Any picture in the records below stays out; return everything else exactly.

# Entries provided
++++++++++++++++++++

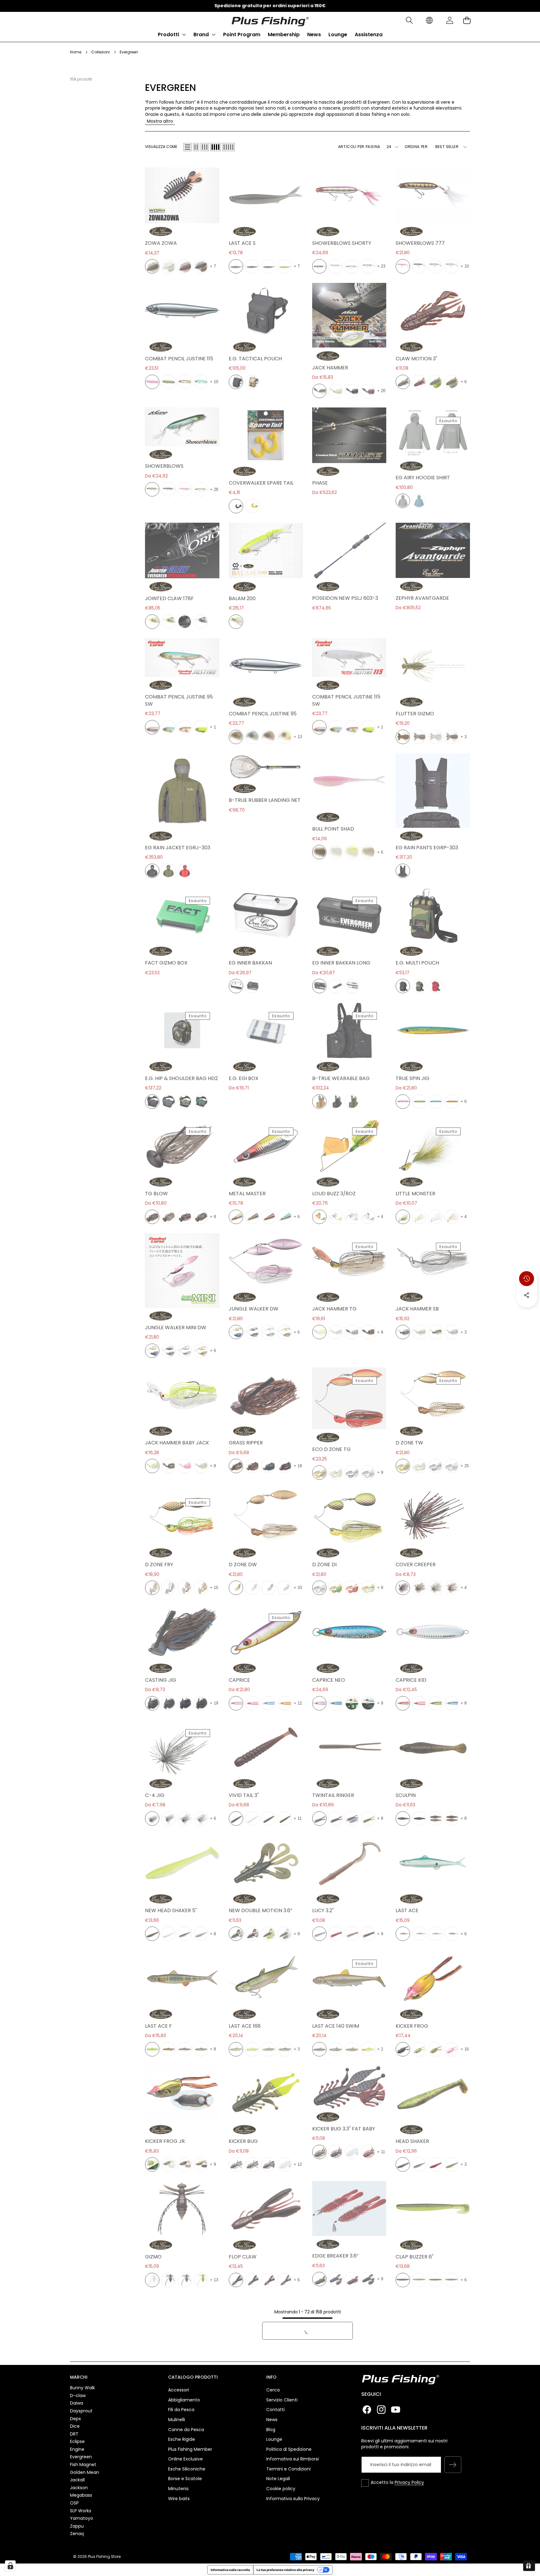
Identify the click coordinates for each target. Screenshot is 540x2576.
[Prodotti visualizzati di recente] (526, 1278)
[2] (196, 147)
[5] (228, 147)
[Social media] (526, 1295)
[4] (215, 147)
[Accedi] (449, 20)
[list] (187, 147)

++++++++++++++++++++

# Your solution
Identify the click coordinates for each target. Screenshot is 540x2576.
[Prodotti visualizzati di recente] (526, 1278)
[2] (196, 147)
[5] (228, 147)
[Social media] (526, 1295)
[4] (215, 147)
[Accedi] (449, 20)
[list] (187, 147)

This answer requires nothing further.